If you are an expat, you travel internationally by definition. I get back to the US a few times a year, both for work and for play, and I also go to other interesting places (Australia, Singapore last year and China in a few short months) again for a combination of work and play. So nothing makes my heart drop into my gut like a new round of “increased security measures” for international air travel, especially to the US. There has been plenty written on the subject, both before and since the most recent triggering event. Most of what happens in reality is nothing more than “security theater” and manages to punish innocent travelers without catching the bad guys. On my last trip into the US I was selected for random screening of the sort that they are now doing for everyone leaving the UK for the US–pat down, shoes removed a second time, carry-on bag hand-searched. At the time, I muttered an off-hand comment about how this was worse than in the US, where I have never had to remove and replace my shoes twice in two different locations prior to boarding a plane. The defensive BA employee noted that it was the “US requiring these random searches” and of course that is the case currently. Of course, I’ve had particularly bad timing in the past and been right in the midst of strange new rules. Back in the aftermath of the 2006 liquid bomb plot, when I was returning to the US after my UK job interview I almost lost my shoes: as in, the airline nearly confiscated them. They were sandals with heavy bottoms (I can’t recall if they were Doc Martens or Chacos but it was one of the two) and the airline employee kept lifting them a foot off the ground and then dropping them, over and over. To this day I don’t know what she thought, but my barefoot self learned an important lesson standing there, and I have never again flown in sandals. On that same trip I had to check my DSLR camera and laptop, which was an altogether uncomfortable experience as well.
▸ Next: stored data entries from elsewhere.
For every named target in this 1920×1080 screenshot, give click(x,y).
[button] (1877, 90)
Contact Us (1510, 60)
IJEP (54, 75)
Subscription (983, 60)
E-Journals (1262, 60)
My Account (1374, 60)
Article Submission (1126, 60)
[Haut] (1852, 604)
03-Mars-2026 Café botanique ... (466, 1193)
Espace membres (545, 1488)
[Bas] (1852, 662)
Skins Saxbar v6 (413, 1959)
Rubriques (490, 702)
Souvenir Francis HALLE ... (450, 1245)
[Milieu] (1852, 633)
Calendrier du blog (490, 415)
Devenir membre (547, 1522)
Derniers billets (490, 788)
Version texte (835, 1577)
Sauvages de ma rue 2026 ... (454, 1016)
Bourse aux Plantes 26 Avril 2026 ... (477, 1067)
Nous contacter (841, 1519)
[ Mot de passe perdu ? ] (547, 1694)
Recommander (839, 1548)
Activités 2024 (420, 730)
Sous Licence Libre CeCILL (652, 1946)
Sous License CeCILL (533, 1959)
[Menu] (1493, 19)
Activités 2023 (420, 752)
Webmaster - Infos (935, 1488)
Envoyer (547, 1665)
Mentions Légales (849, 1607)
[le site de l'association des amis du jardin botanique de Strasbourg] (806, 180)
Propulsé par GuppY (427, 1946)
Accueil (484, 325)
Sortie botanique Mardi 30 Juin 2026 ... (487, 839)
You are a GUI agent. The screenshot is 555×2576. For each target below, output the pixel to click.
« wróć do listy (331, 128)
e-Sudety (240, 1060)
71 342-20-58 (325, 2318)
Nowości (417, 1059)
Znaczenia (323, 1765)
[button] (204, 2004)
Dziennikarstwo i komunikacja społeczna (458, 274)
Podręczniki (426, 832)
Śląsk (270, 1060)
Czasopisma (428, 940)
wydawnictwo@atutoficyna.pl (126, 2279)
The frustrating thing is that this latest event should have looked suspicious and been queried for reasons that had nothing to do with the new “security measures”–buying a plane ticket with cash for a two week trip abroad with no luggage? Seriously, people, that didn’t raise any red flags at all? Scary. Of course, having just passed through the Orlando, Florida airport I spotted all sorts of amazing and crazy things, mostly in the form of excessive and bulky carry-on luggage, shopping bags, and people who clearly never travel and had no idea how to comply with current security requirements. The Orlando airport did not have the new expert traveler lines working due to overcrowding, but eventually that might help those of us who know the drill and never travel with more than one carry-on and one suitcase, no matter what the trip.
I did not travel internationally prior to 9/11, so I don’t know how different it was back in the golden age before security theater increased in prominence. And my good friend Kat posted a scary premonition of where we might end up. It does feel that way–oddly naked in public, when you are stumbling through the magnetometer stocking footed, with no jacket or sweater and holding up your trousers because the belt is on the x-ray line. I try to roll my eyes and get on with it, accepting this as just another pain in the arse that comes with the many positive adventures of a life spent far from the place of my birth. And I am fully aware of the overall risks of air travel, and how they compare to other modes of transport. And I do willingly take on those risks by flying much more than the average person. But it is entirely true that when I have a bad day, and I’m drawing up my list of pros and cons of living in the UK, you can bet the security theater of flying from Heathrow back to the US ranks fairly high on the list of cons. And it just got a whole lot worse this week.